* What you need to do: From the news report on the Australia-Malaysia refugee swap, pull out verbatim the part that opens with the words containing "The teenager's eyes" and closes with "or worse, deportation.".

======== Source extract ========

Some win some lose in Australia-Malaysia swap deal

PUCHONG, Malaysia

The teenager's eyes light up when she talks about her dream of traveling to Australia. Nyein Su Wai wants to see the "interesting animals" -- koalas and kangaroos -- but says she would be happiest about living without the constant fear that she endures as a refugee in Malaysia.

She could become one of the winners in a swap deal that would send 4,000 refugees from Malaysia to Australia. The losers would be 800 asylum seekers who would travel the other way, with assurances that they would be treated better than the more than 93,000 registered refugees, mostly from Myanmar, who eke out a precarious existence on the fringe of Malaysian society and law.


In Malaysia, Su Wai and her family constantly fear detention or worse, deportation.

"I think Australia will be a good place for me," the friendly, gangly 14-year-old told The Associated Press in a modest school for refugee children from Myanmar run without state help in suburban Puchong, outside Malaysia's largest city, Kuala Lumpur.

Australia and Malaysia continue to negotiate terms of the deal, which springs from Australia's strong desire to deter asylum seekers from coming there by boat.

======== Raw data ========

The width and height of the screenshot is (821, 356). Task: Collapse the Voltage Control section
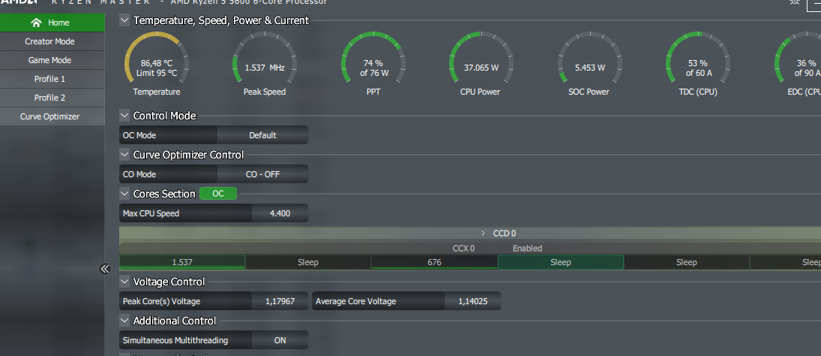[x=124, y=282]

========

* The result:
The teenager's eyes light up when she talks about her dream of traveling to Australia. Nyein Su Wai wants to see the "interesting animals" -- koalas and kangaroos -- but says she would be happiest about living without the constant fear that she endures as a refugee in Malaysia.

She could become one of the winners in a swap deal that would send 4,000 refugees from Malaysia to Australia. The losers would be 800 asylum seekers who would travel the other way, with assurances that they would be treated better than the more than 93,000 registered refugees, mostly from Myanmar, who eke out a precarious existence on the fringe of Malaysian society and law.


In Malaysia, Su Wai and her family constantly fear detention or worse, deportation.